Dugoni championed a humanistic approach to dental education, one that became a model for the nation. He also worked to address the high cost of dental education, and led dental licensure reform at the state and national levels.

Early life and education 

Dugoni grew up in San Francisco as one of three children of Arthur B. and Lina Dugoni, who were immigrants from Italy. In a 2011 interview published in Inside Dentistry, he recalled that everyone on the block was a relative and that the whole family came together every Sunday to eat, tell stories and sing operas.

He graduated as valedictorian from St. James High School in San Francisco, which later merged with Riordan, and then began college at the age of 17 at the University of San Francisco. With the war, he transferred to Gonzaga University in Spokane, Washington, where he met his future wife, Katherine A. Groo, who attended Holy Names Academy. Dugoni graduated as valedictorian from Gonzaga in 1944.

Career 

Persuaded by the family dentist to follow in his footsteps, the young Dugoni enrolled in dental school at the University of Missouri–Kansas City before completing his D.D.S. degree at the College of Physicians and Surgeons in San Francisco, the school that would later be named in his honor. In 1948, Dugoni delivered the valedictory address to his fellow dentists at the school.

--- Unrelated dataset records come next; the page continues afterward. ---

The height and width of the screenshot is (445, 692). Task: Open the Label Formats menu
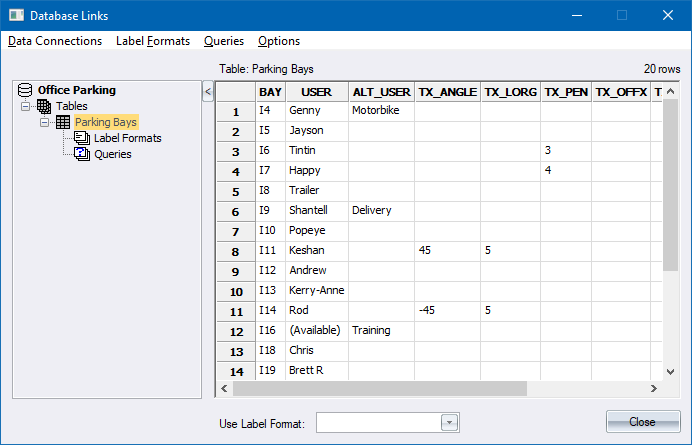coord(153,41)
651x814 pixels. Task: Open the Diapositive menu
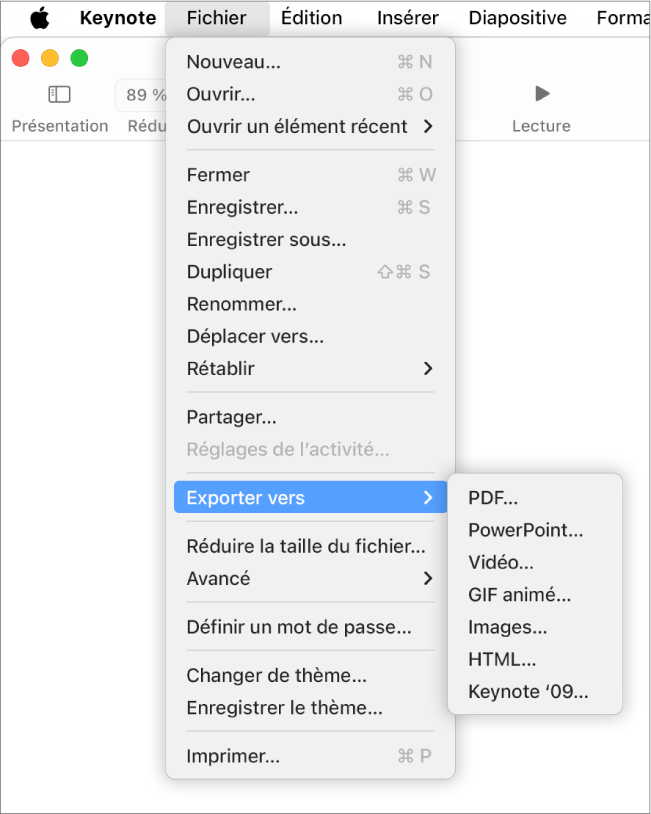click(517, 17)
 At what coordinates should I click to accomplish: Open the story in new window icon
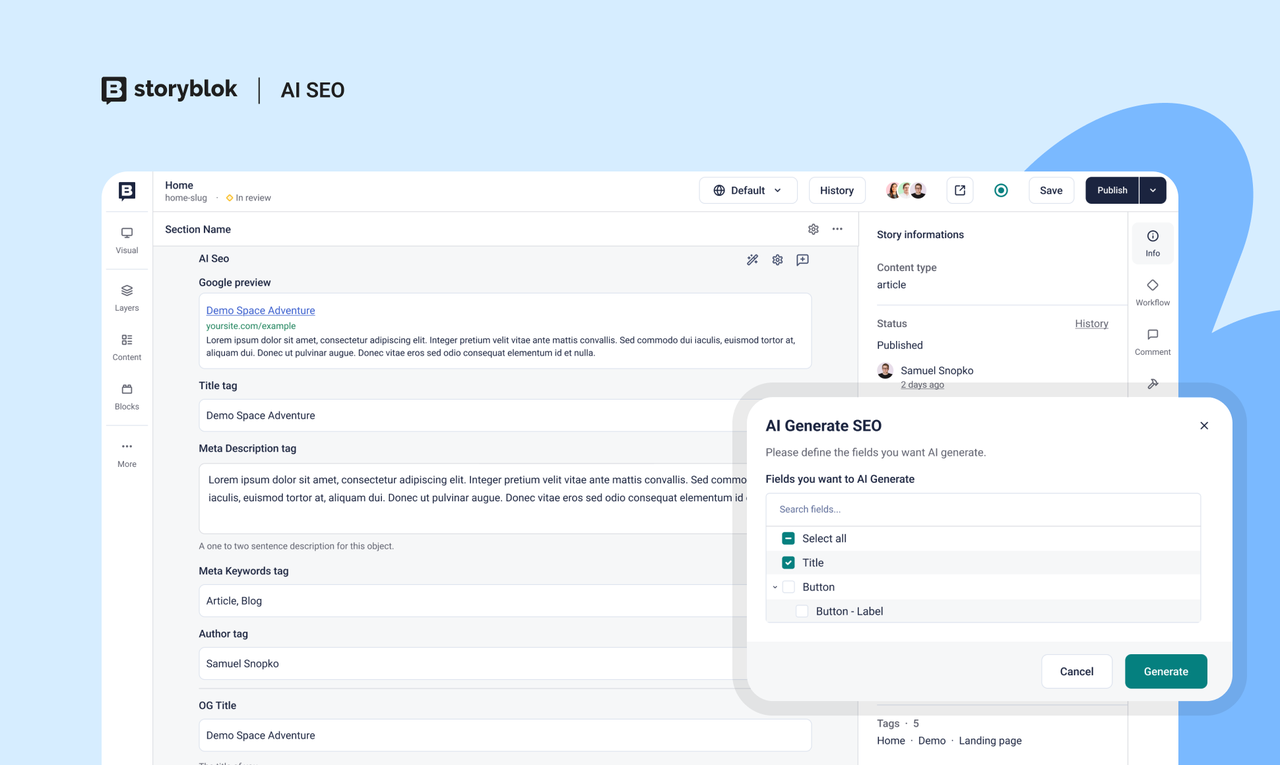point(959,190)

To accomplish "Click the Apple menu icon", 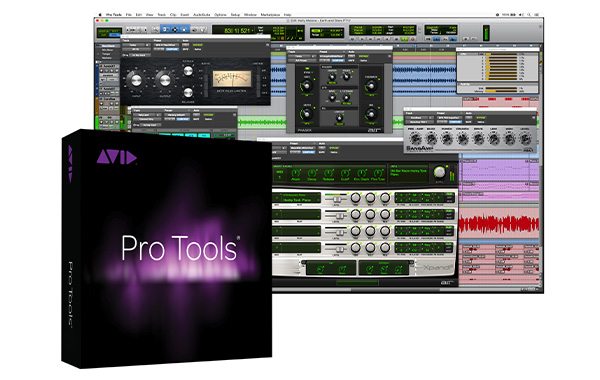I will [x=100, y=15].
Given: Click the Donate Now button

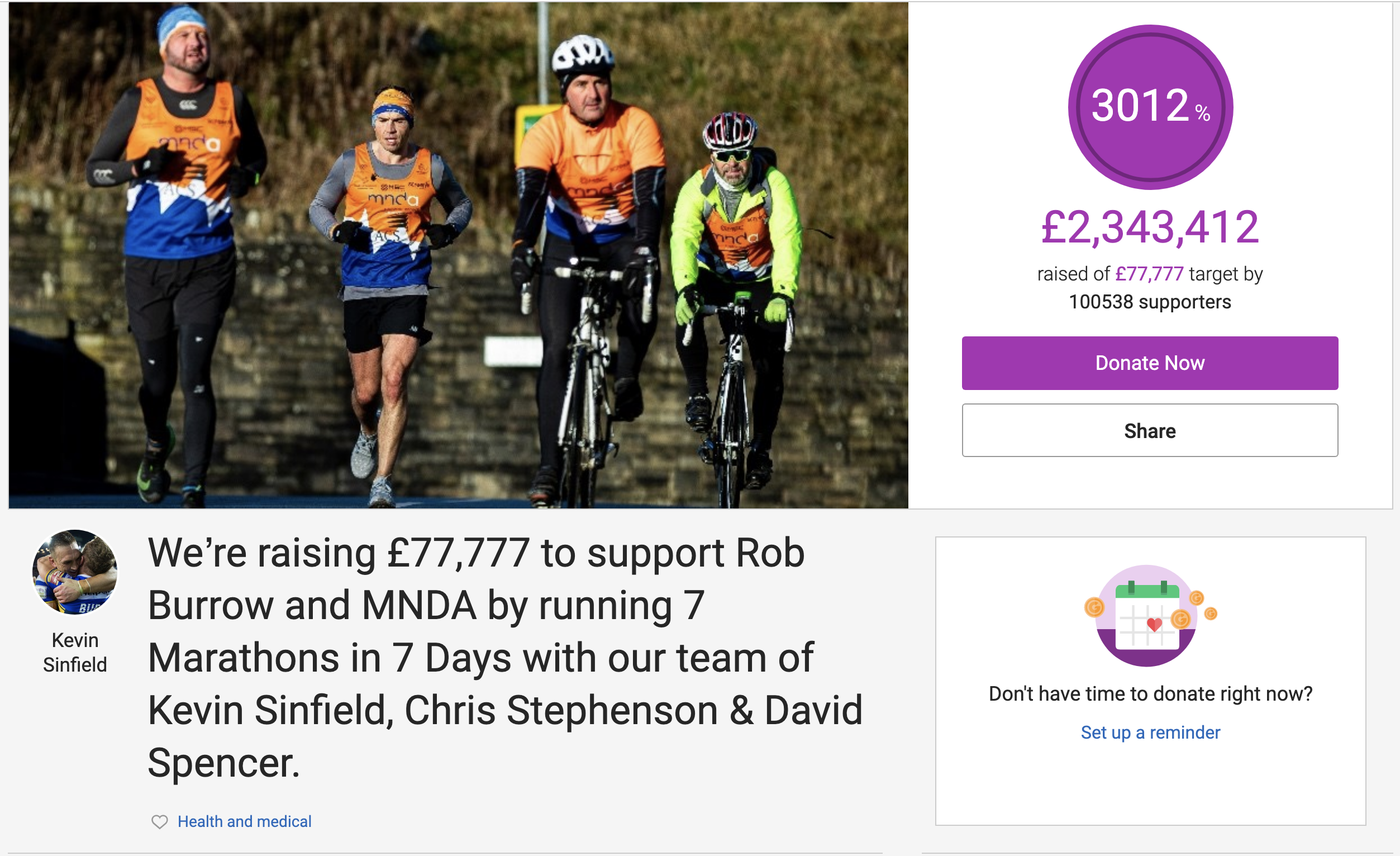Looking at the screenshot, I should point(1149,363).
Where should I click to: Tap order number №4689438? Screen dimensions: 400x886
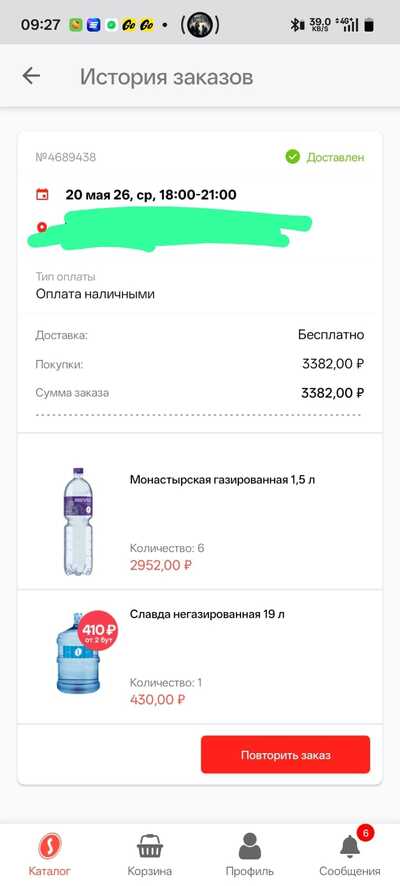coord(66,157)
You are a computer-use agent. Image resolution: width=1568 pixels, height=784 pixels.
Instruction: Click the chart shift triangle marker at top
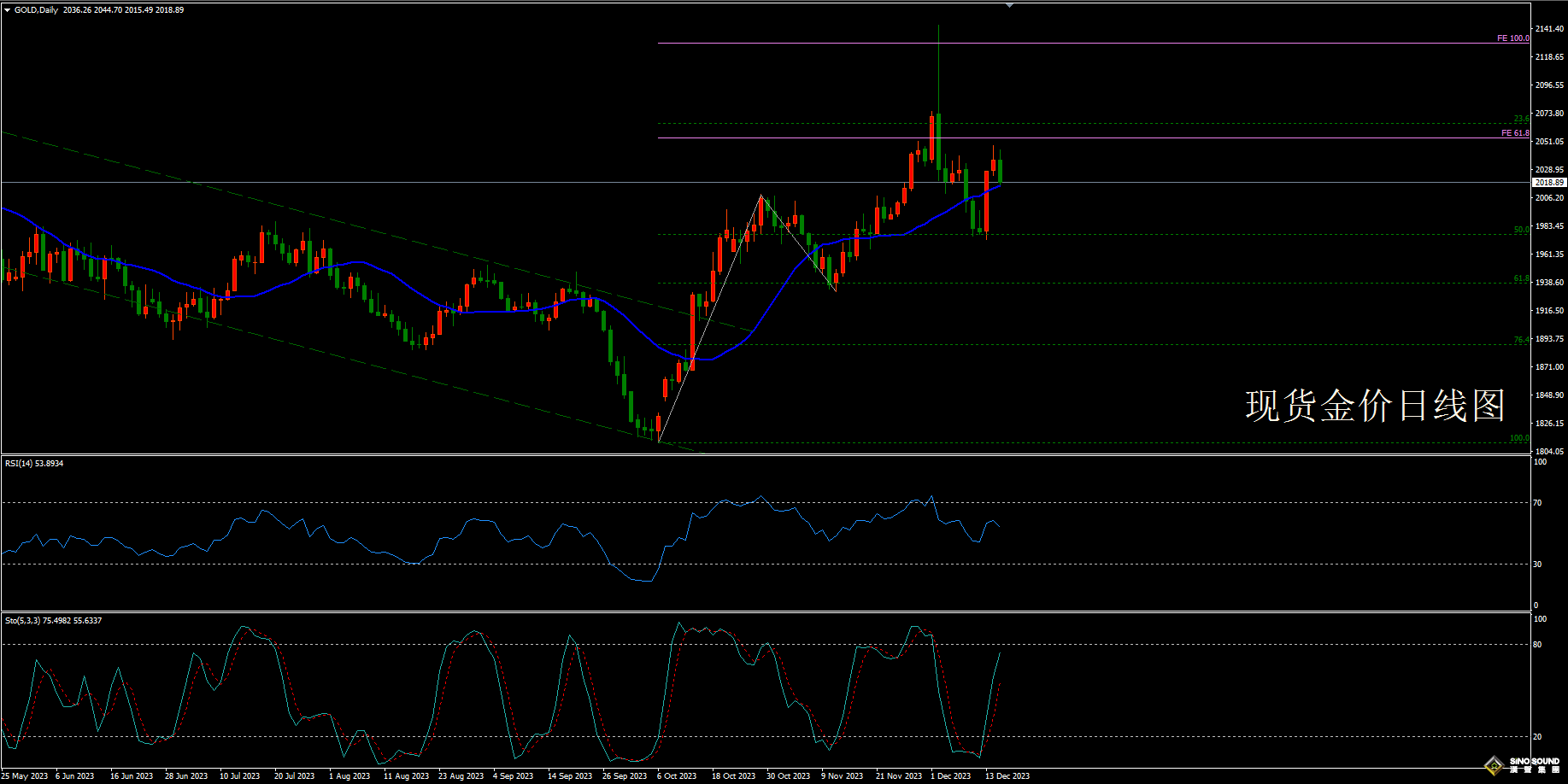click(x=1009, y=5)
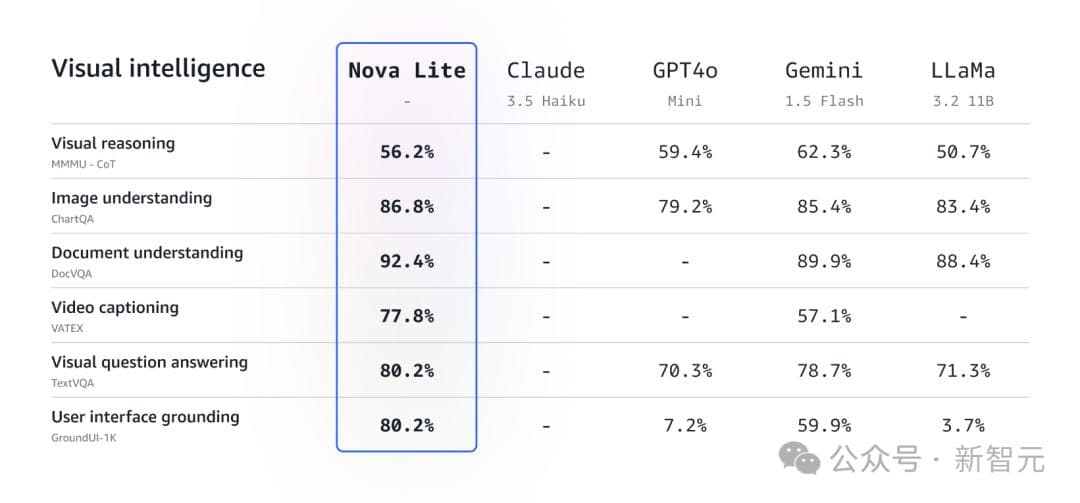Select Gemini's 57.1% video captioning score
Viewport: 1080px width, 503px height.
[824, 316]

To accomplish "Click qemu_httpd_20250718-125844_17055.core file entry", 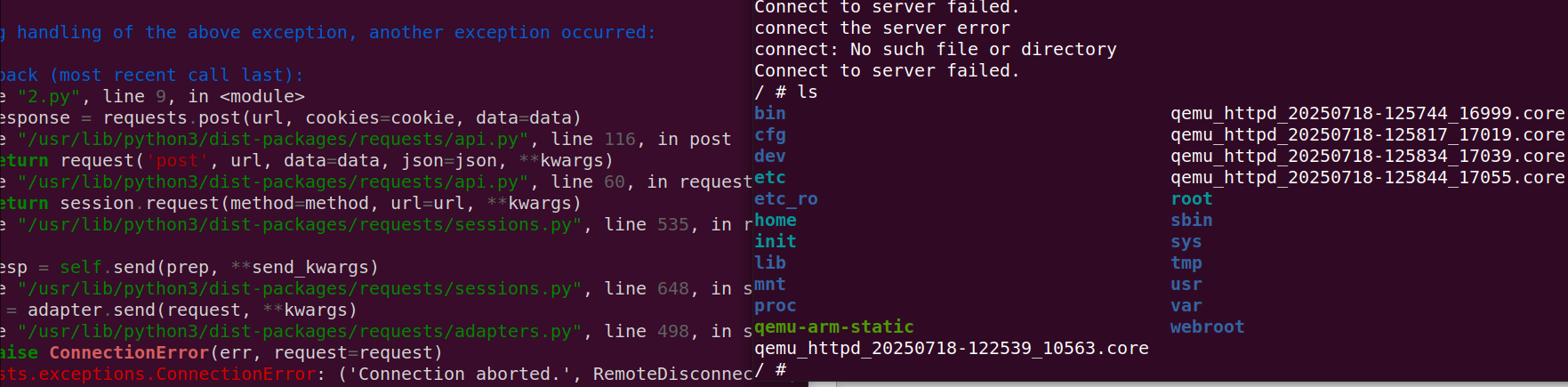I will point(1367,178).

After launching a successful clinical practice, Dugoni returned to the dental school in 1951 as assistant professor of operative dentistry. He held several other faculty positions, including professor and chair of the Department of Orthodontics. In 1963, he completed his M.S.D. degree in Orthodontics at the University of Washington and then went on to pioneer the primary and mixed dentition orthodontic clinic at University of the Pacific. Dugoni continued to maintain a private orthodontic practice in South San Francisco until 1987.

In 1978, he was appointed dean of the School of Dentistry at University of the Pacific.

On August 28, 2004, when Dugoni was 79, the University honored him for his long and distinguished leadership by renaming the school as the Arthur A. Dugoni School of Dentistry. Some 1,600 guests attended the ceremony, including 22 deans of U.S. dental schools as well as Richard W. Valachovic, longtime executive director of the American Dental Education Association.

Dugoni stepped down as dean in 2006, but continued to be involved with the school and the university as dean emeritus, professor of orthodontics and senior executive for development.

Leadership, honors and awards 
Served as president of the American Dental Association (1988-1989), American Dental Association Foundation; American Association of Dental Schools, and California Dental Association, and as treasurer of the Federation Dentaire Internationale FDI World Dental Federation.

Among his many honors, Dugoni was elected in 1998 to the FDI World Dental Federation List of Honour, which is limited to 30 living individuals worldwide who have made distinguished contributions to international dentistry.  In 2001, he received the William John Gies Award, the highest honor bestowed by the American College of Dentists. The California Dental Association recognized him with its Dale F. Redig Distinguished Service Award in 2003. In 2009, the ADEAGies Foundation honored him with its Award for Outstanding Achievement - Dental Educator. He received honorary doctoral degrees from the University of Detroit; University of Louisville; and Louisiana State University.

Dugoni is a fellow of the American and International College of Dentists and the Academy of Dentistry International, a member of the Pierre Fauchard Academy, and a founding member of the National Academies of Practice. He is an honorary member and fellow of the Academy of General Dentistry and an honorary member of the American Academy of Oral Medicine.

Personal life 

Dugoni and his late wife, Katherine, have seven children, 15 grandchildren and nine great grandchildren.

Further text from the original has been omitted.